Look through the entries for the string "computer", and copy each line that holds it.

Stored items

● ● ● ●

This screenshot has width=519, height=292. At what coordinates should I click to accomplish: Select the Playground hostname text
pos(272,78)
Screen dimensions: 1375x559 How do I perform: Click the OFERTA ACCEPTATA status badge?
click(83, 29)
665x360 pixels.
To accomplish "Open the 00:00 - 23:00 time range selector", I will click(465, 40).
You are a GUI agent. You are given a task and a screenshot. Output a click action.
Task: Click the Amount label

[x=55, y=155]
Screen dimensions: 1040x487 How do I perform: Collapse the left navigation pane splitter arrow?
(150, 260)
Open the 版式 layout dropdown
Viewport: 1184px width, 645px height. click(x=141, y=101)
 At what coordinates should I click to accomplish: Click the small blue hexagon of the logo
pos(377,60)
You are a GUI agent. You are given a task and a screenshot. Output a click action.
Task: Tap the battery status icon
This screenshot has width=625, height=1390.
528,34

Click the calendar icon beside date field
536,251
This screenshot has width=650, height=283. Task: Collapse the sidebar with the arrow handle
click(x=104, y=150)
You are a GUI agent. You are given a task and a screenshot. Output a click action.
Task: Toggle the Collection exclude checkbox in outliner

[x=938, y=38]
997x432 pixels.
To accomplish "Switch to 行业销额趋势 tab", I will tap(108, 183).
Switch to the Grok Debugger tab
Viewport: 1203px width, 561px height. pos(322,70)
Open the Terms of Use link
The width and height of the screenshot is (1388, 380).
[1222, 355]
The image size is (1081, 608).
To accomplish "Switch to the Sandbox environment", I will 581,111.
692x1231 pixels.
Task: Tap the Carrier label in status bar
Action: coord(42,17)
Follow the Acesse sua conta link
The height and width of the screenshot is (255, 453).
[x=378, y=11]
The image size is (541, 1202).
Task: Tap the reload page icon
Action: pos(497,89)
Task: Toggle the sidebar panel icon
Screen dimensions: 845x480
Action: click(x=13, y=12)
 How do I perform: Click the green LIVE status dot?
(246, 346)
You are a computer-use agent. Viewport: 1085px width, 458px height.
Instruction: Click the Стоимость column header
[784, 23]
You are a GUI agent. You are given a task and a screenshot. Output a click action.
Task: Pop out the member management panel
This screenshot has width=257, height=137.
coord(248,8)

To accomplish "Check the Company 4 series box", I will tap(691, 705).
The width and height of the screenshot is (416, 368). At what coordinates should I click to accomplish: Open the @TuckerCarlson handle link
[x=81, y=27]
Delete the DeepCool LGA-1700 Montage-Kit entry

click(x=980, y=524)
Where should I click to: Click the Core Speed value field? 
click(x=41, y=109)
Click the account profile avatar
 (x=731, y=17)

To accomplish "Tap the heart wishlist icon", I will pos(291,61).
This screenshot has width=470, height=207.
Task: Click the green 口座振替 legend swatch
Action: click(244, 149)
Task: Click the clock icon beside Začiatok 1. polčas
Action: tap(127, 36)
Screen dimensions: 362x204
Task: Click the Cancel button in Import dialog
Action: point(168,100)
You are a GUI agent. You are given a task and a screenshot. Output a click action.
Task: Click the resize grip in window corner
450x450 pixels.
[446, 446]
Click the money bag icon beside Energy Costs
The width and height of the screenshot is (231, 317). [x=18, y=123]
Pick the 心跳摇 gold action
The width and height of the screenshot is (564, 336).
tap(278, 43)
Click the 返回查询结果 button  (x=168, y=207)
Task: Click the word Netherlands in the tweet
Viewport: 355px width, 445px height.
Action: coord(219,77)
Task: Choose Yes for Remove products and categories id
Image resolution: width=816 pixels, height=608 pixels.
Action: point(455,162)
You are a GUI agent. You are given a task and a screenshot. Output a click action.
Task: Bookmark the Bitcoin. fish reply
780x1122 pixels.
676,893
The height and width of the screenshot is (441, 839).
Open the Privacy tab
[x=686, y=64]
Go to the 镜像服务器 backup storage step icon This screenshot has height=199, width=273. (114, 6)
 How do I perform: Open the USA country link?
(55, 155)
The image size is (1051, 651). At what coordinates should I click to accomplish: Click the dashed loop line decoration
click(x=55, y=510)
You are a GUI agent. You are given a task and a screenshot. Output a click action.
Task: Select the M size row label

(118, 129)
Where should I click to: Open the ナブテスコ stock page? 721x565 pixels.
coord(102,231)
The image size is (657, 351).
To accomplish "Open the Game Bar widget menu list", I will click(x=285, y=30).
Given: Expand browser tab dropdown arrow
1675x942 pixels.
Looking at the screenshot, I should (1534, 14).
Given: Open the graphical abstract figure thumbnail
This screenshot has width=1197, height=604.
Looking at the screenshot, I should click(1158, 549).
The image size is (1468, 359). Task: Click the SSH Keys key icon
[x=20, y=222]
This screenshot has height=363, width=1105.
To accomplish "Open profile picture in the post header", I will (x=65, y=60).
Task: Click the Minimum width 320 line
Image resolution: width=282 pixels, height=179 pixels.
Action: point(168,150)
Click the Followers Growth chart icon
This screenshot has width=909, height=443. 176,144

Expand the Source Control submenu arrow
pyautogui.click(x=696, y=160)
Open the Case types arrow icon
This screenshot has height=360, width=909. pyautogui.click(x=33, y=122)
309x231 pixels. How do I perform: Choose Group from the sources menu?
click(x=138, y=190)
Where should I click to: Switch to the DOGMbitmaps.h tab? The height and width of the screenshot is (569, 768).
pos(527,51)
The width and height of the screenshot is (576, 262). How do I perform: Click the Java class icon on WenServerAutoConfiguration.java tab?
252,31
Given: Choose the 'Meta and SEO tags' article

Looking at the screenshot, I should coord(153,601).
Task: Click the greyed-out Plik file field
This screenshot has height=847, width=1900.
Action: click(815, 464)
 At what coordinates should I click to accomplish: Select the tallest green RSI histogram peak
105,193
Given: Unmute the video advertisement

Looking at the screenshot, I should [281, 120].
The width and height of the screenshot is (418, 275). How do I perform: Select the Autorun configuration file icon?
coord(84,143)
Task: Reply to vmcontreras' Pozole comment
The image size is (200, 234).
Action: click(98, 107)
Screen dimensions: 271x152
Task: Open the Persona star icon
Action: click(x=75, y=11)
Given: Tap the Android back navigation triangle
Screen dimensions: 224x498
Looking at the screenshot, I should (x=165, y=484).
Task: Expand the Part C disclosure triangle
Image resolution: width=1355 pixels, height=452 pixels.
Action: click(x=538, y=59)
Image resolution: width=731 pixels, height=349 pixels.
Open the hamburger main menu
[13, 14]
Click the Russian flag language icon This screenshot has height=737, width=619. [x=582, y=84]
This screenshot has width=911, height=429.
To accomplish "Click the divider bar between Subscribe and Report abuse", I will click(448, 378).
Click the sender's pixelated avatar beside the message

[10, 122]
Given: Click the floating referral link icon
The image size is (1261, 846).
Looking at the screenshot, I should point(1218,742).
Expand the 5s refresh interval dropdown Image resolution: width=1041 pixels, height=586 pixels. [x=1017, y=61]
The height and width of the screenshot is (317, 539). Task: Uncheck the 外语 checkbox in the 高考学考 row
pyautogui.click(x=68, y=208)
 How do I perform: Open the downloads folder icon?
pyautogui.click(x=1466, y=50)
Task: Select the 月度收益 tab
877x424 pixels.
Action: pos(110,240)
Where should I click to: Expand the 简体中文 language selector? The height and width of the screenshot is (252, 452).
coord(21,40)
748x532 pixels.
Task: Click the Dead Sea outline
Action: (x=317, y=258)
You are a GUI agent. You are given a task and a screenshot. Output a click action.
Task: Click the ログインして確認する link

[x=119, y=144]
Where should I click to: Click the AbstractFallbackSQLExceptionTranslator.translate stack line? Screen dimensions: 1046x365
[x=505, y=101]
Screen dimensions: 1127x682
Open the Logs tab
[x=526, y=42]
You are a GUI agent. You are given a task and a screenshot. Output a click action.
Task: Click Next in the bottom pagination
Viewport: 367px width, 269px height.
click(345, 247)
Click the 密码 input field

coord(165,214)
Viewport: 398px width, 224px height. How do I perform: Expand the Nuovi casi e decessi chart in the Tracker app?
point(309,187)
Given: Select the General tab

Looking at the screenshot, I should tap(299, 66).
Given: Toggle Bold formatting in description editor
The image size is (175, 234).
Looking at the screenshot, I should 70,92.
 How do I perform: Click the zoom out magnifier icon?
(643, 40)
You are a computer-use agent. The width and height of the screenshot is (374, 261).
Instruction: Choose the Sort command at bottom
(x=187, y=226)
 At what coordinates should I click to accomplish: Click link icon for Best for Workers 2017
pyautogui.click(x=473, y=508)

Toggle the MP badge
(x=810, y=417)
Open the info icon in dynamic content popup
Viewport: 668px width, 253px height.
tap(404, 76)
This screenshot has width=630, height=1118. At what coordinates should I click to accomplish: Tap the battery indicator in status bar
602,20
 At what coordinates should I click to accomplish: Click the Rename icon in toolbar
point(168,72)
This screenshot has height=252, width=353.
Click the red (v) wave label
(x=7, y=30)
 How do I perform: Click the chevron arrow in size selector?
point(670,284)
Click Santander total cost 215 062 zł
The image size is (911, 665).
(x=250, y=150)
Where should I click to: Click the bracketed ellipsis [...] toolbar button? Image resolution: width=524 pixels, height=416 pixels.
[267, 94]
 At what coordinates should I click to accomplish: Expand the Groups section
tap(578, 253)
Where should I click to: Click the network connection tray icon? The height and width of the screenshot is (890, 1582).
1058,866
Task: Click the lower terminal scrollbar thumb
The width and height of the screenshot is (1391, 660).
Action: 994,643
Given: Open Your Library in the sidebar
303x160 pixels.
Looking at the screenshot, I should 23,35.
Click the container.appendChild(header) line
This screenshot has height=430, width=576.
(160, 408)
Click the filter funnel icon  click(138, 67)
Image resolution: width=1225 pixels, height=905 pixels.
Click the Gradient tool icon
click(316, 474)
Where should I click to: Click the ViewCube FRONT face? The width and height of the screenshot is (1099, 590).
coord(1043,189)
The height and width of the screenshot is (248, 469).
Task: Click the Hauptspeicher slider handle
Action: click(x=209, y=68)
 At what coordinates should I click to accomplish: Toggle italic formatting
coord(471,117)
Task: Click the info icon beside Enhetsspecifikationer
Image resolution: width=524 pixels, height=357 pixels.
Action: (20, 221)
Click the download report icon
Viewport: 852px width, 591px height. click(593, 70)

● ● ● ●

Written answer ->
You are a computer-use agent. Viewport: 1085px width, 458px height.
You are a computer-use agent. The width and height of the screenshot is (374, 261).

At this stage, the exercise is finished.